DOCUMENT TEXT:

Since we lived at Izabella Street 52, close to Andrássy Avenue, on that day [March 19], with lumps in our throats and full of fear, we saw with our own eyes the German tanks and military vehicles proceeding up towards Heroes’ Square. Accompanied by German marching tunes, legions of soldiers marched in disciplined columns, their boots clacking. It was hair-raising. I was at home; there was no school.

The situation grew worse from day to day. If I remember well, they ordered the establishment of yellow-star houses in April [NB: it was June]. This meant that the yellow star appeared on 10-20 houses, and whoever didn’t live in one of these houses had to leave their home within 2-3 days, and somehow find a place in a designated yellow-star house. Of course, the Christians living in yellow-star houses had to leave their apartments in a hurry so that they could choose from among the far better Jewish apartments, and they could take all their things with them.

If we can call it luck, Izabella Street 52 became a yellow-star house. We had to take in three more families into our apartment, plus an 80-year-old grandmother, who arrived with her belongings. One can imagine how we had to live, with so many people sharing a small bathroom and one kitchen. We hardly had anything to eat, and because of the curfew, we could only go out for a few hours a day, when people descended on the almost empty shops.

At that point, the concierge system was still functioning. From the service apartment, they oversaw order in the house, cleaned, and so on. Well, we landed an absolutely malicious, cruel concierge couple, who were more antisemitic than the average. They were the only Aryan family in the house, and they made it their duty to oversee strict compliance with the sanctions against Jews, and they ordered us to inform on one another. Out of fear, they went over and above what was necessary. Since the concierge was also the house supervisor, if something had to be conveyed to the house, they sounded the “bell” using a pestle and mortar, at which everyone rushed out of their apartments. One late October or early November noon, we heard this signal again. When we went out to listen, we saw that a squad of Arrow Cross commandos had invaded the courtyard, who ordered everyone to immediately come down into the courtyard in their coats, and without any luggage. Like sheep, we took with us the 6-7-week-old baby and one-year-old child downstairs with us, obeying the order without opposition, just like the rest of the residents. Once the people of the house were gathered together, the Arrow Cross informed us that they were taking us away. They didn’t say where to, but the front gate was locked so that nobody could escape. As we stood waiting to depart, having left our apartment front doors open, that’s when we heard the famous statement: “CAN I LET ‘EM OUT?” from the concierge who, gloating, then opened the front gate and led the residents out onto the street. There must have been 150-200 of us. We briefly saw other similar groups, with whom we were joined up to make a long marching column. Armed Arrow Cross striplings escorted us on both sides, holding us in their rifle sights, and issued the word of command: Long live Szálasi! This is how we were force-marched for a long time, hands in the air, until we learned that our destination was the Tattersaal (later Ügetőpálya) racing track, behind Keleti Station in Pest. We reached there at dusk. It was a huge, empty space, capable of holding thousands of people, close to the Keleti and Józsefváros railway stations, from where they would have deported us in wagons the next day. Who knows where?

INFORMATION PROVIDED:

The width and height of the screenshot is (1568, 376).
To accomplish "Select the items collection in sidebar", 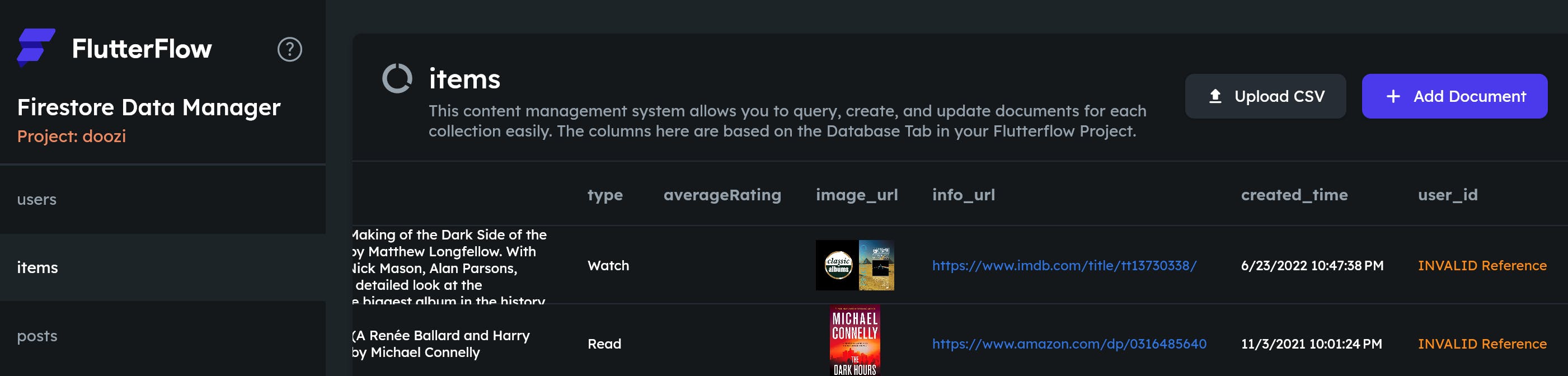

WORK TO COMPLETE: Transcribe the Budapest yellow-star house account above word for word, everything from "Since we lived" down to "was no school.".

ANSWER TO THE PROBLEM:
Since we lived at Izabella Street 52, close to Andrássy Avenue, on that day [March 19], with lumps in our throats and full of fear, we saw with our own eyes the German tanks and military vehicles proceeding up towards Heroes’ Square. Accompanied by German marching tunes, legions of soldiers marched in disciplined columns, their boots clacking. It was hair-raising. I was at home; there was no school.